Items from a data source

────────────────────────────────────────

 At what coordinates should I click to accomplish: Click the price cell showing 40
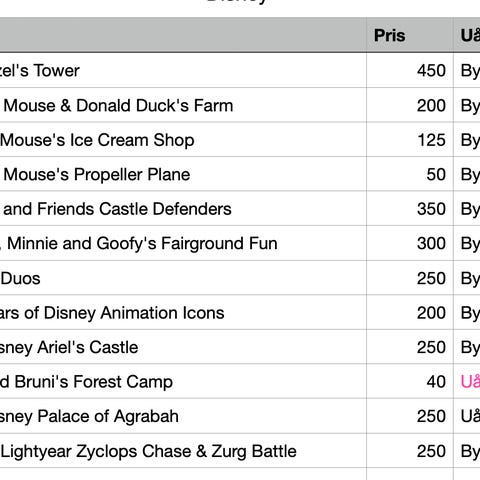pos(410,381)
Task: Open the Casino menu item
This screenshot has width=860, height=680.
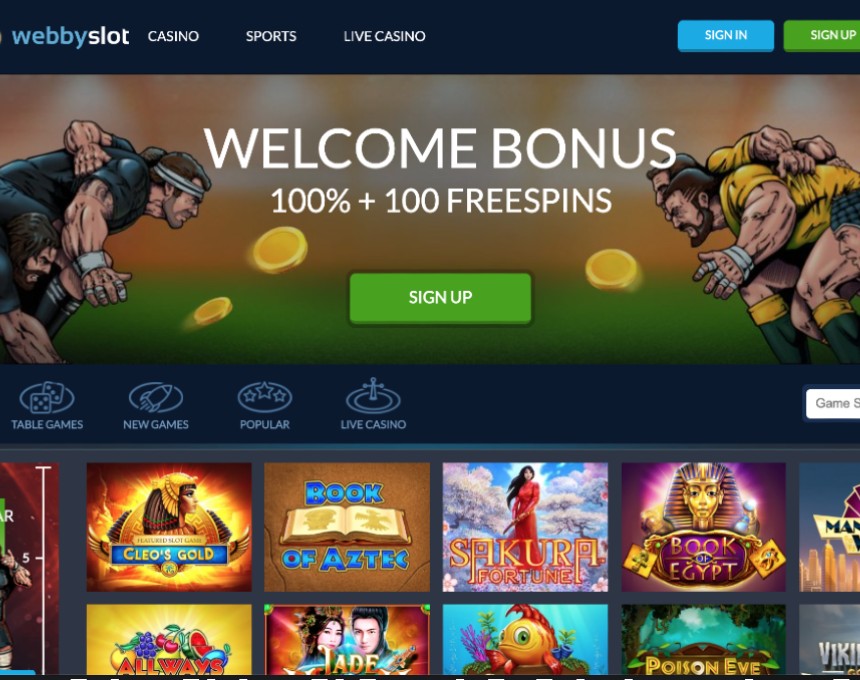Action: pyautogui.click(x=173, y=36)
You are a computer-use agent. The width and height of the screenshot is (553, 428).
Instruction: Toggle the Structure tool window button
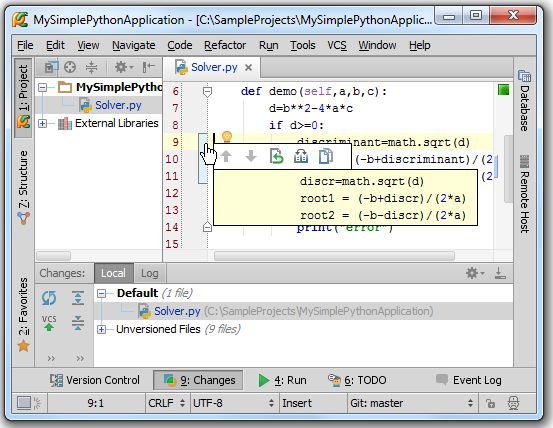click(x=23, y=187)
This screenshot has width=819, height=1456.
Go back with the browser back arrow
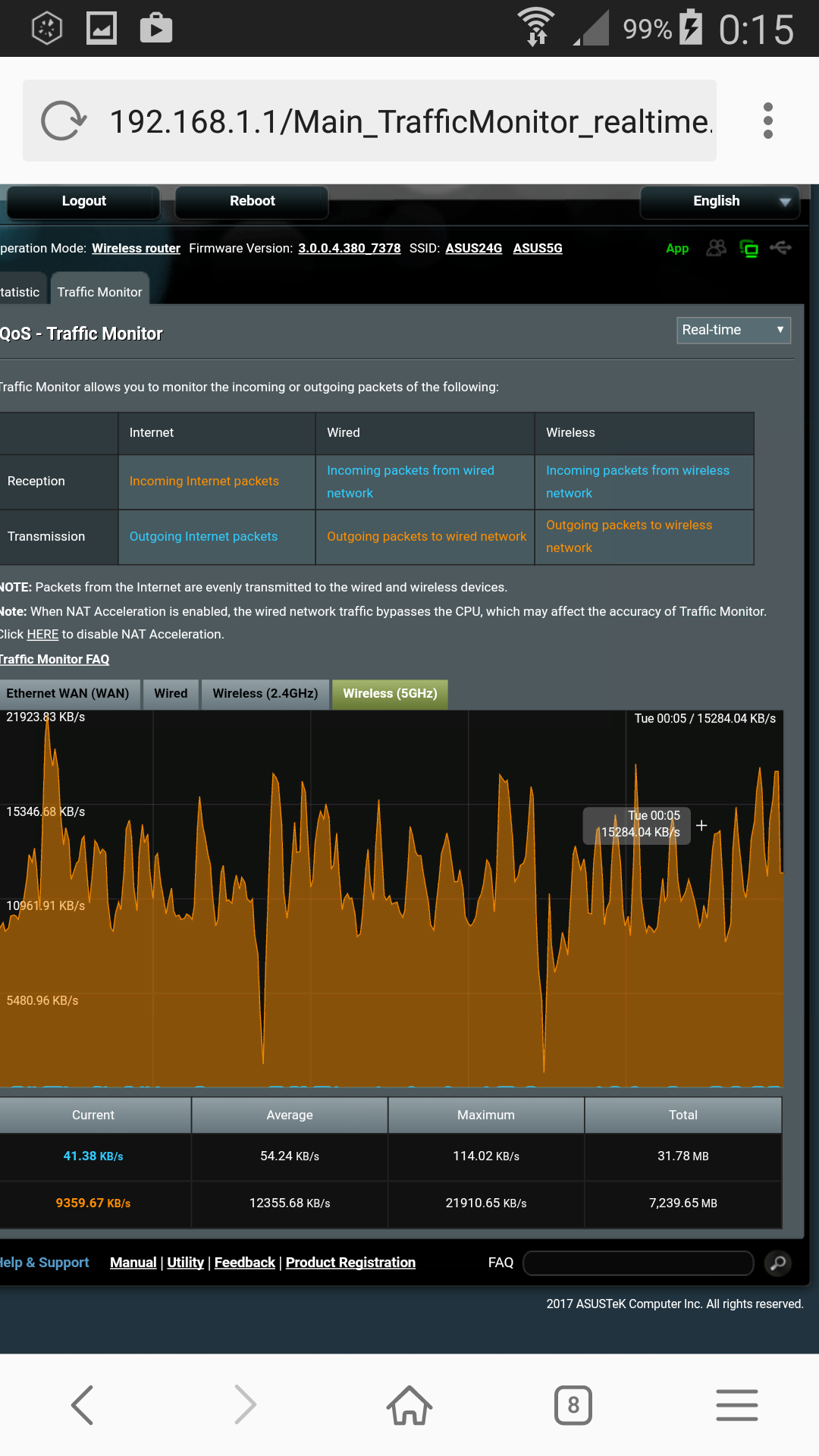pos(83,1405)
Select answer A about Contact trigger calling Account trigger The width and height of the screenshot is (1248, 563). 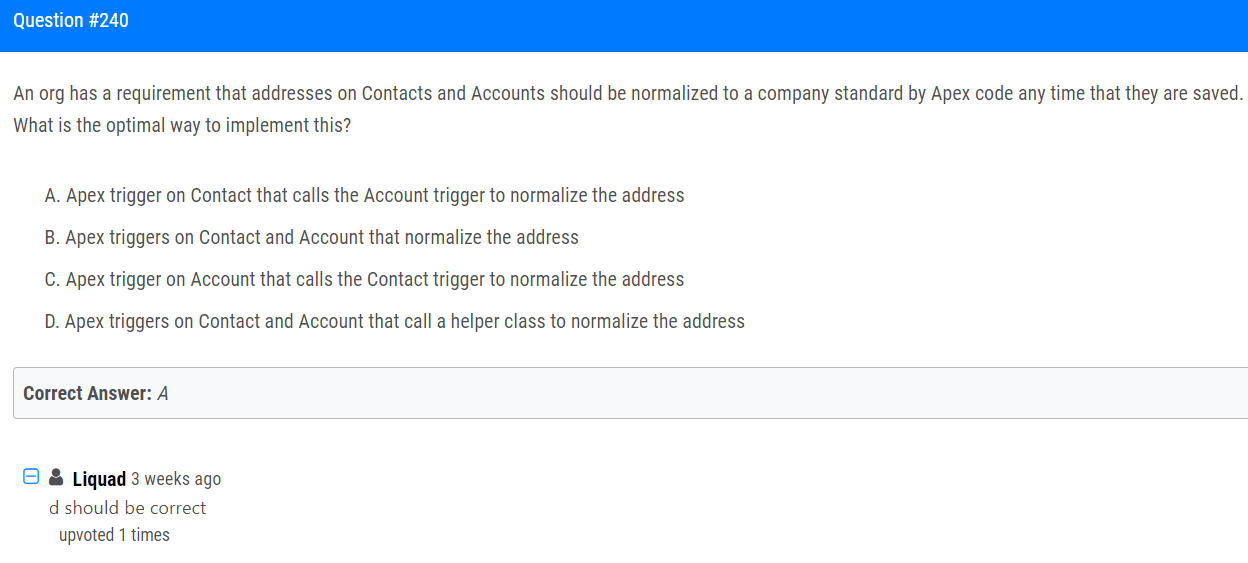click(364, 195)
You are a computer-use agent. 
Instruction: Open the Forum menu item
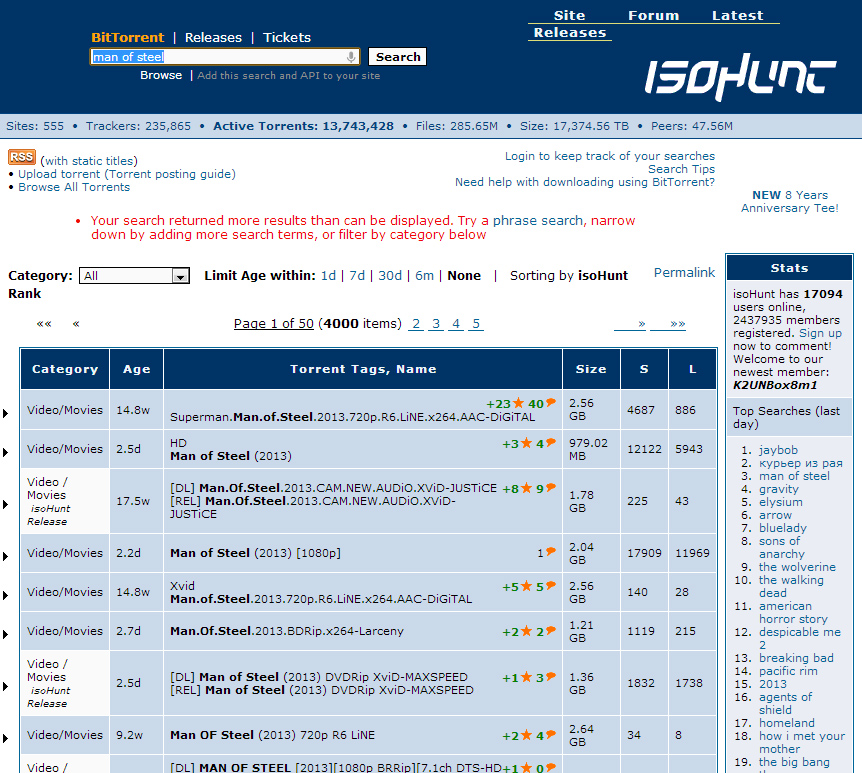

────────────────────────────────────────

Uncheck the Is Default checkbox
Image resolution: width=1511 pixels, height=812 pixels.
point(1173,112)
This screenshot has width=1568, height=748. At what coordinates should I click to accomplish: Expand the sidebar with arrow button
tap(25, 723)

────────────────────────────────────────

[Written task]: Write out the records above exactly as they appear, beginning at the line containing "At what coordinates should I click to accomplish: Click" and continuing through the line containing "pos(83,1405)", with both of those lines included. Omit the pictures from your output.

[Solution for this exercise]:
 At what coordinates should I click to accomplish: Click the price cell showing 40
pos(410,381)
Task: Open the Casino menu item
This screenshot has width=860, height=680.
Action: pyautogui.click(x=173, y=36)
You are a computer-use agent. The width and height of the screenshot is (553, 428).
Instruction: Toggle the Structure tool window button
click(x=23, y=187)
This screenshot has width=819, height=1456.
Go back with the browser back arrow
pos(83,1405)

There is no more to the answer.